PROBLEM:
Return the text of each of the items below word for word, leaving out the pictures.

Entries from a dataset
[Start]
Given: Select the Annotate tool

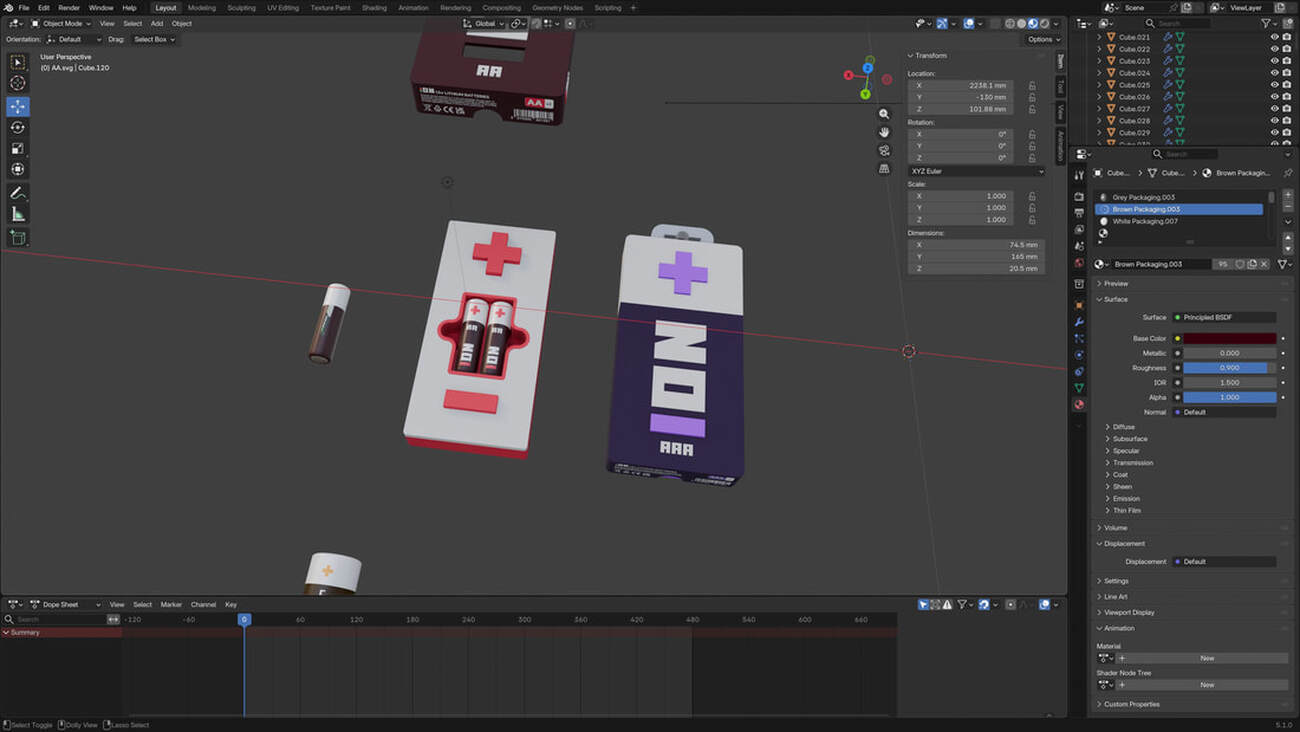Looking at the screenshot, I should point(18,193).
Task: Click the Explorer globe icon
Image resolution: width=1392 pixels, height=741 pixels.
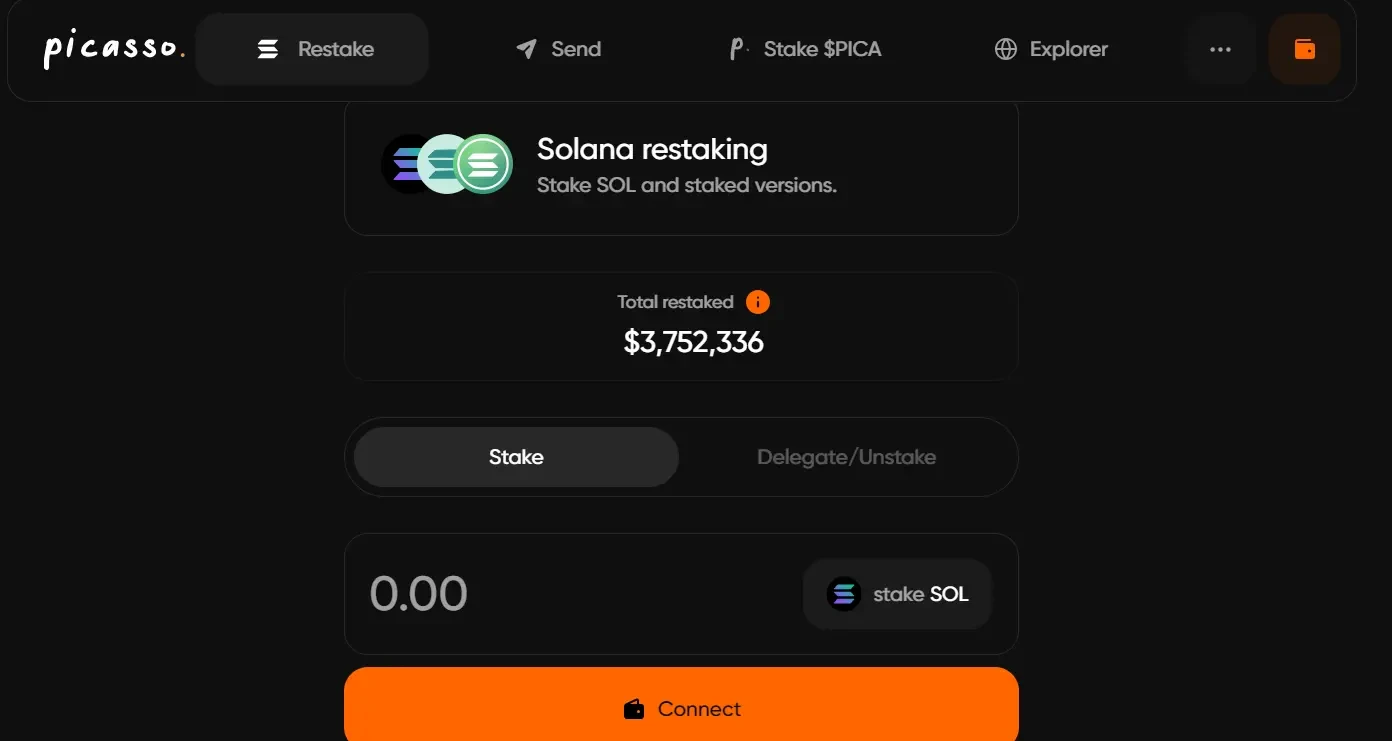Action: coord(1006,49)
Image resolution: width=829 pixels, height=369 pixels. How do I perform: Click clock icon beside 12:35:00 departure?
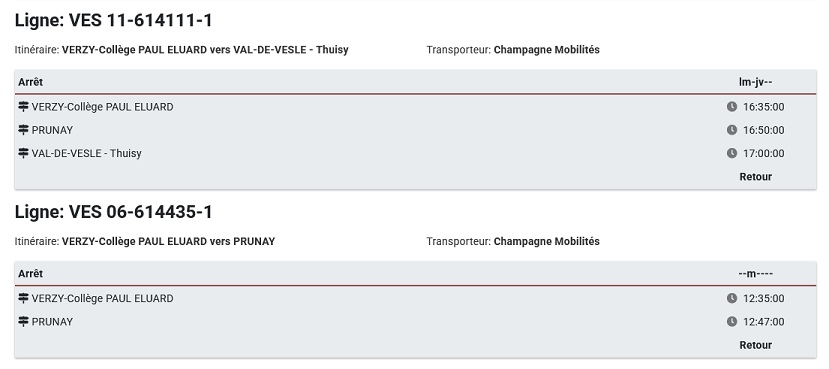732,298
[End]
TASK RESPONSE:
Given: Select the Annotate tool

Looking at the screenshot, I should point(18,193).
Task: Click the Explorer globe icon
Image resolution: width=1392 pixels, height=741 pixels.
Action: coord(1006,49)
Image resolution: width=829 pixels, height=369 pixels. How do I perform: Click clock icon beside 12:35:00 departure?
732,298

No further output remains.